21:58 Uhr. Vier Presswehen.
Er verkündet mit einem Riesenlächeln im Gesicht: “Schatz! Schatz! Wir haben eine Valentina.” Ich weine. Erschrocken und überrascht stelle ich fest, dass mein Bauch verschwunden ist, er ist einfach weg. Nach etwa 8-10 Minuten kommen die Sanitäter in den Wohnungsflur, strahlende Gesichter – sie unterhalten sich kurz mit der Hebamme. Mein Partner darf die Nabelschnur durchtrennen. Endlich darf ich mein Mädchen halten. Ich weiss immer noch nicht, wie ich mich fühle.
Mit Unterstützung einer Sanitäterin ziehe ich den Bademantel an, ich laufe zu Fuss zum Rettungswagen. Ich spüre erneut Kontraktionen. Die Nachgeburt beginnt.

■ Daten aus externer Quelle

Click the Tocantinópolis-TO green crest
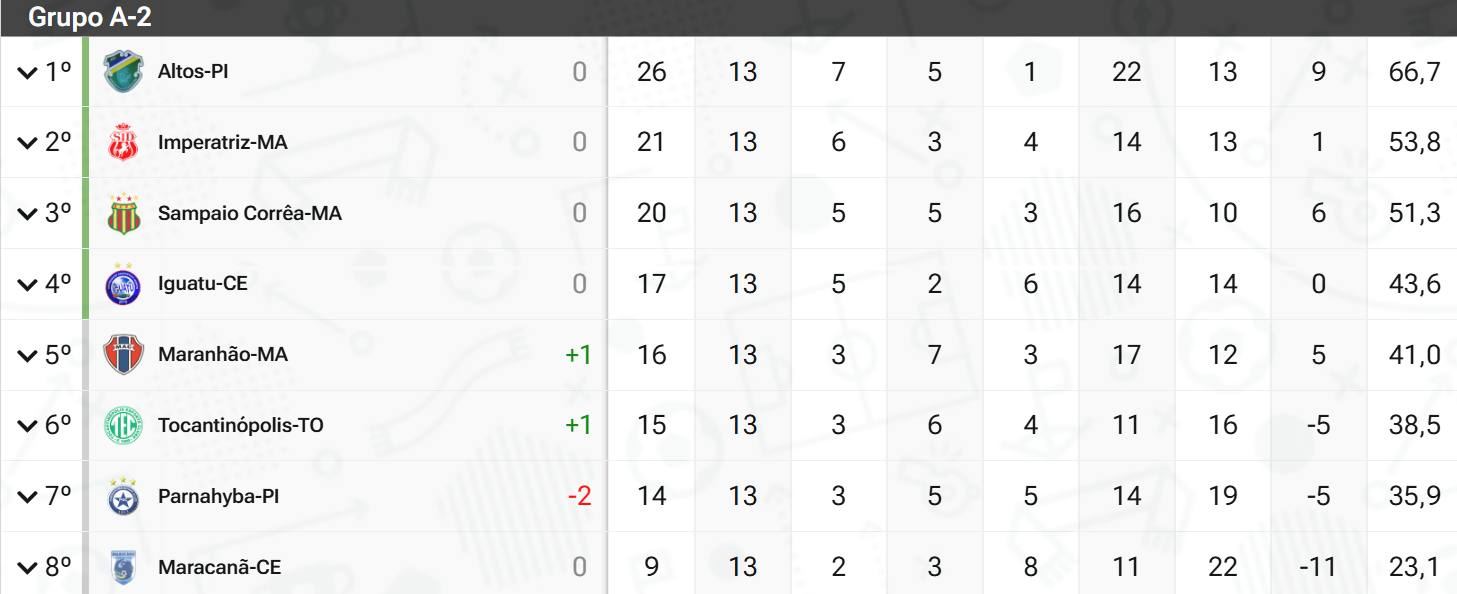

Mein Partner bittet darum das Geschlecht zu verifizieren, da er bei der Geburt durch das Durcheinander wohl verunsichert war, wir mussten lachen. Wir werden ins Spital gefahren und dort von zwei diensthabenden Hebammen liebevolle empfangen. Die Plazenta stosse ich im Kreissaal aus.
Anmerkung meines Partners:
Es hat mir sehr geholfen, dass uns die Hebamme in der Sprechstunde den technischen Ablauf der Geburt mithilfe eines Beckens und einer Puppe gezeigt hat. Ich hatte so eine Ahnung wann das Kind wie herauskomm bzw. ein besseres Verständnis des genauen Geburtsvorgangs erhalten – es lief genau so ab und ich wusste, dass es richtig ist.
Ich kann mich an so vieles noch so genau erinnern, da ich mit meiner Mutter und einer meiner besten Freundinnen getextet habe. Die letzte Nachricht, die ich versendet habe, bevor ich meinen Sonnenschein in den Armen halten konnte, ging an meine Mama – es war um 21:17 Uhr.